#16 新たな嘘
『学科の子と飲みに行くけど、早川さんも来ない?』
南くんとは、もう何日話していなかっただろうか。
おかしな嘘を言い始めてしまったのは、指輪のせいだろうか。いや、そんなはずはない。ただ、私の意地悪な本性が現れただけ。南くんにはバレてないと思う。いつも通り、呑気に笑っている。
「南くんって最近指輪してないよね? 早川さん、何か知らない?」
「前の彼女と別れたんだって」
それだけ言えば、彼のためになっただろうか。
「今、別の彼女と付き合ってるらしいよ」
それって、早川さんじゃないよね。まさか。私は友達なだけだよ。
そんな風に言ったら、もっと疑われるかもしれないのに。南くんは自ら自由になろうとしたのに、魔が差してしまった。でも、それでも友達はできるもの。南くんが話しかければ、みんな笑って応えていた。お昼も、他の人に誘われて食べることが増えて、自然と私が一人になった。
でも、大学生にもなればそんなことにいちいち一喜一憂もしないものだ。席が近くなったりすれ違えば世間話もしたし、決してもうお昼を一緒に食べなくなったわけではなかった。

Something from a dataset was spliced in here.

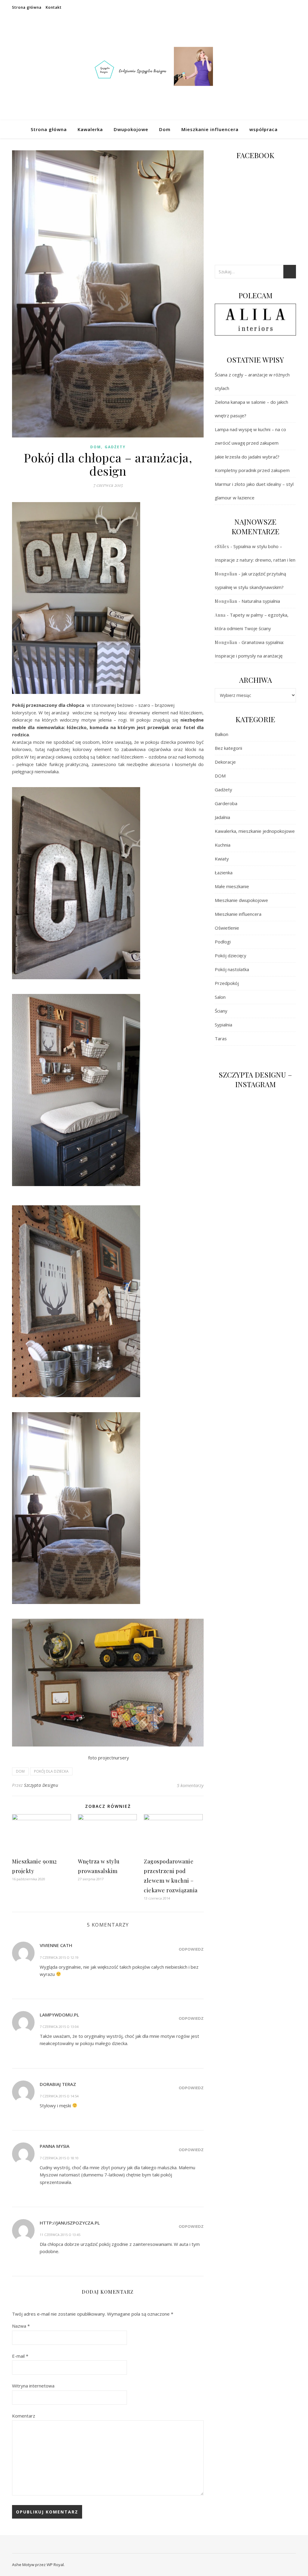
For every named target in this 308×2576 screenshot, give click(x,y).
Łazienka (224, 872)
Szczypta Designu (41, 1785)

南くんは、以前よりずっと明るくなった。ある意味みんなから距離を置かれていた「南くん」としてじゃなくて、普通にみんなと接して、普通に笑い合えるようになっていた。
そして、夏休みがやってきてしまった。バイトをするだけの日々が始まる。去年までは憂鬱でもなかったのに、どうしてだろう、退屈な日々の予感が夏の気だるい暑さと共に私にのしかかってくる。
大学の友達が何をして過ごしているかなんて想像しかできない。きっと、帰省とか、旅行とか行くんだろう。帰省といえば、南くんは帰る先はあるんだろうか──。
実家から毎日電話がかかってきて辟易する。お前も帰ってこいと何度も何度も連絡が来る。帰省はできることならしたくない。目的もなくバイトをし続けたせいで貯金がすごい額になりつつある。使うあてもないのに、帰らなければさらに増えてしまう。
けれど、何もしていなければもっと催促がうるさく感じるだろう。それから逃げるようにしている私が、もしかしたら帰る場所もないかもしれない南くんと正反対で、申し訳なくなる。しばらく会ってもいないのに、どうしてか気になってしまう。
突然のメッセージに、時が止まったように感じた。汗がじっとりと首を伝っていくのも拭えず、私はきっとショックを受けていた。連絡先を交換して、下の名前を知って浮かれていた私が、ほんの数ヵ月前の自分なのに、酷く子供っぽく思えて恥ずかしくなった。